Some metadata stripped from PDF/A files

Forum for the PDF-XChange Editor - Free and Licensed Versions

Moderators: TrackerSupp-Daniel, Tracker Support, Paul - Tracker Supp, Vasyl-Tracker Dev Team, Chris - Tracker Supp, Sean - Tracker, Ivan - Tracker Software, Tracker Supp-Stefan

Post Reply
DIV
User
Posts: 252
Joined: Fri Jun 23, 2017 1:47 am

Some metadata stripped from PDF/A files

Post by DIV »

Hello.

I am reporting what may be a bug with certain metadata fields being reproducibly stripped from PDF files when they are saved as a form of PDF/A format (specifically, PDF/A-Na, with N=1 or 2 or 3).

I annotated a scanned PDF with metadata in PDF-XChange Editor (originally in version 6.0, but here in version 7.0).

----

Action item A
Who are the moderators listed in the forum thread on metadata stripped from PDF/A files?
Action item B
Can you echo the part of the forum thread that opens with the words containing "Post by DIV" and closes with "or 2 or 3)."?
The records play no part in this work.

Data to examine
----

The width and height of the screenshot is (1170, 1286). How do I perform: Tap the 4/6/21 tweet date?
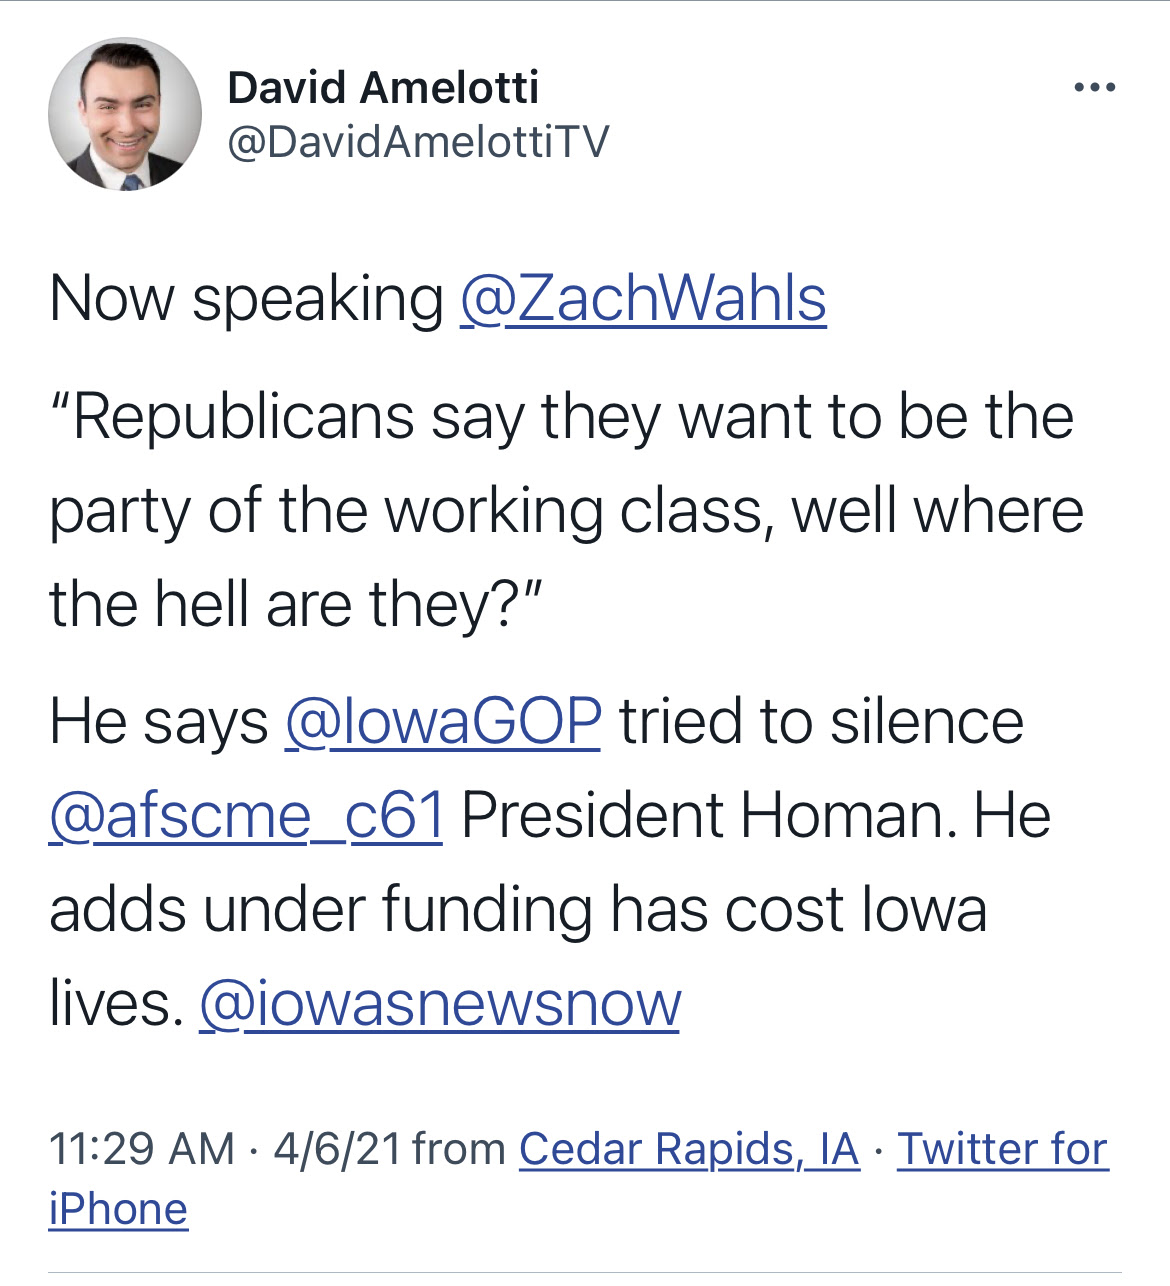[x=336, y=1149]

----

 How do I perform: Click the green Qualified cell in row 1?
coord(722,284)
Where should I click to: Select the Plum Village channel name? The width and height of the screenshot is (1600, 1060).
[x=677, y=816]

----

Response box A
TrackerSupp-Daniel, Tracker Support, Paul - Tracker Supp, Vasyl-Tracker Dev Team, Chris - Tracker Supp, Sean - Tracker, Ivan - Tracker Software, Tracker Supp-Stefan

Response box B
Post by DIV »

Hello.

I am reporting what may be a bug with certain metadata fields being reproducibly stripped from PDF files when they are saved as a form of PDF/A format (specifically, PDF/A-Na, with N=1 or 2 or 3).